Парень успел удалиться на десяток метров, обернулся под моим растерянным взглядом, лихо улыбнулся и помахал рукой. Жест этот можно было при желании расценить как прощальный, а можно и по-другому: он вроде бы предлагал следовать за ним, торопя и подбадривая: «Ну что стоишь, давай шевелись». Когда он повернулся, я увидела на его груди что-то вроде рюкзака, откуда торчала детская головка в смешной шапочке с ушками. И в это краткое мгновение разрозненные элементы вдруг сложились, точно кусочки мозаики, в разноцветное панно: парень в бейсболке, под которой он прятал лицо, и его лихая улыбка, и этот жест, но главное, главное – ребенок, которого он нес на груди, прижимая к себе… мой ребенок, потому что в ту минуту я не сомневалась, что поспешно удаляющийся парень – это Лукьянов.

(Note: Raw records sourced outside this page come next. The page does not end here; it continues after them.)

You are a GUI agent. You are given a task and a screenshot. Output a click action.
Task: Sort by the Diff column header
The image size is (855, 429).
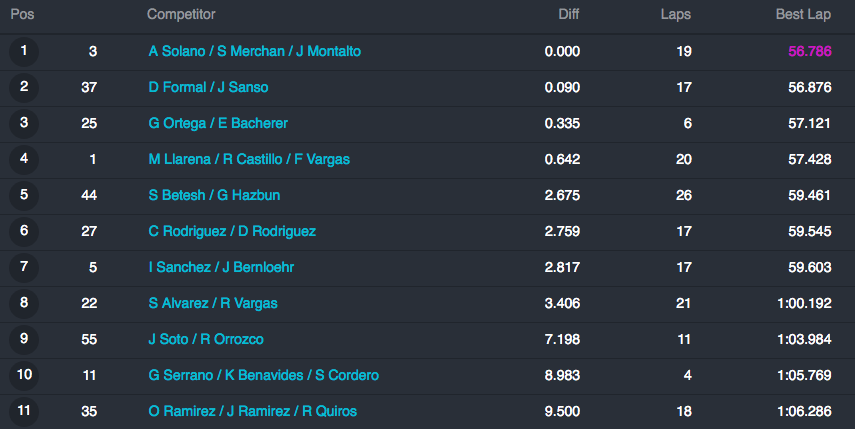click(569, 14)
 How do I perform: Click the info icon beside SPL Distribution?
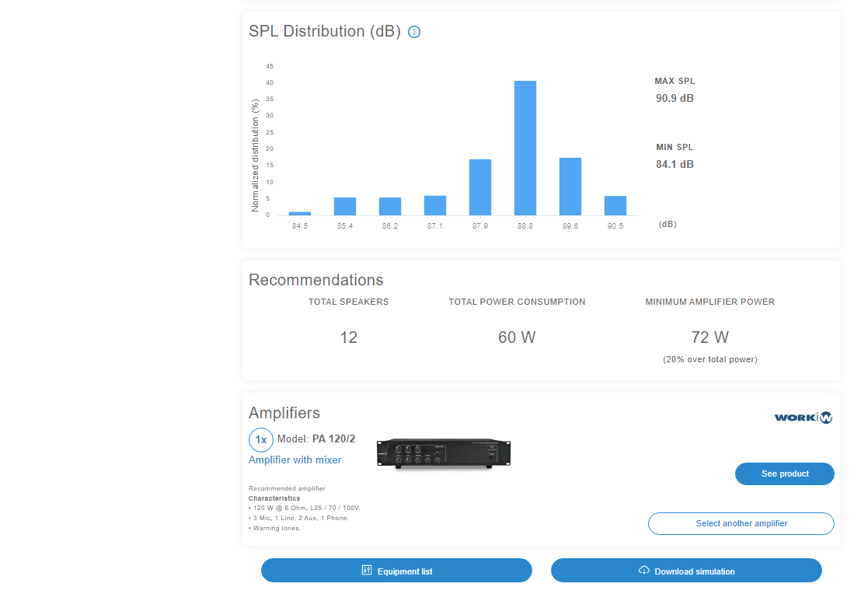(x=414, y=32)
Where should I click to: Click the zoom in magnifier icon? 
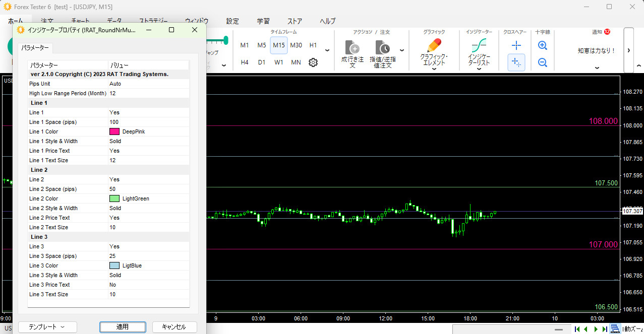543,45
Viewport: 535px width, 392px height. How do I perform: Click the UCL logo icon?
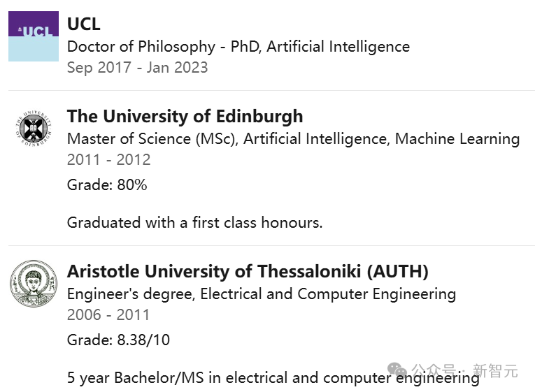tap(34, 36)
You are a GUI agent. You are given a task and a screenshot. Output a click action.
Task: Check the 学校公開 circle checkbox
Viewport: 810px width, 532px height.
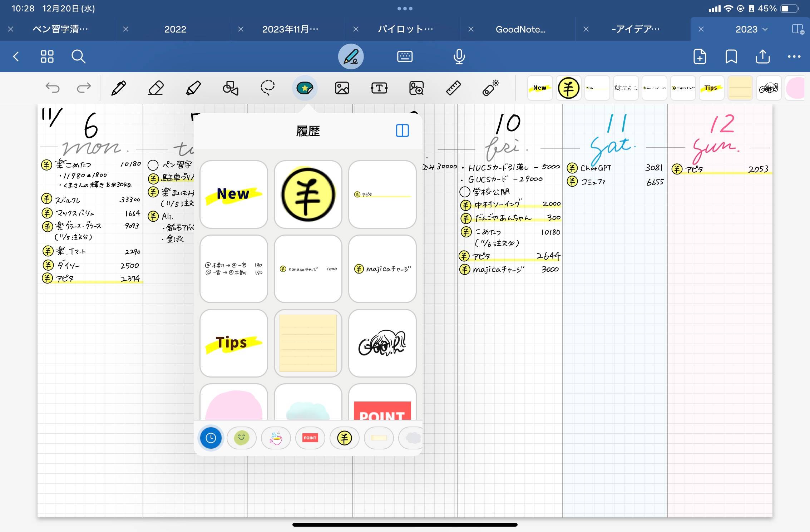pyautogui.click(x=465, y=192)

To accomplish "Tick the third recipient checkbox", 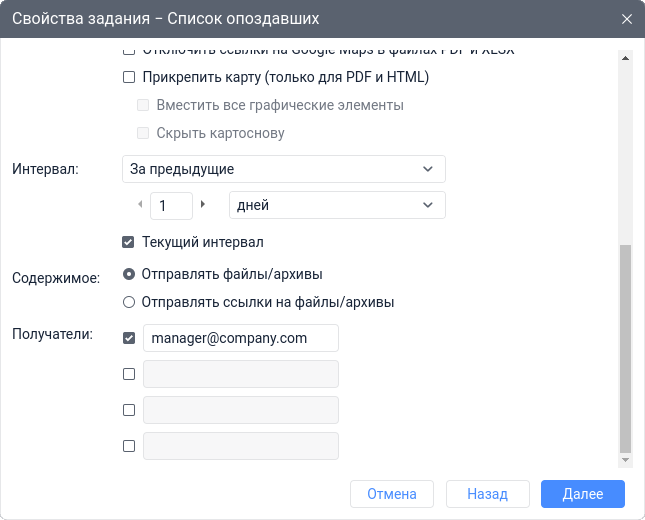I will coord(128,410).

– Саша! – заорала я, не помня себя, и бросилась за ним. Он свернул к лифту, ускоряя шаг, и через мгновение растворился в толпе, а я бежала следом, толкала спешащих людей и орала не переставая: – Саша! – Народ расступался, глядя на меня, точно на безумную.
Я и была безумной. Добежала до лифта и бестолково заметалась по длинному проходу, пока лифт спускался вниз, и, перевесившись через перила, вновь увидела на первом этаже его… парня в темной куртке, выходящего из кабины, и опять бежала, теперь уже к эскалатору, а потом перемахивала через три ступеньки, на ходу сбросив сапоги и проклиная человека, придумавшего обувь на высоком каблуке, и глянцевую плитку пола, и эту проклятую толпу, в которой так легко затеряться.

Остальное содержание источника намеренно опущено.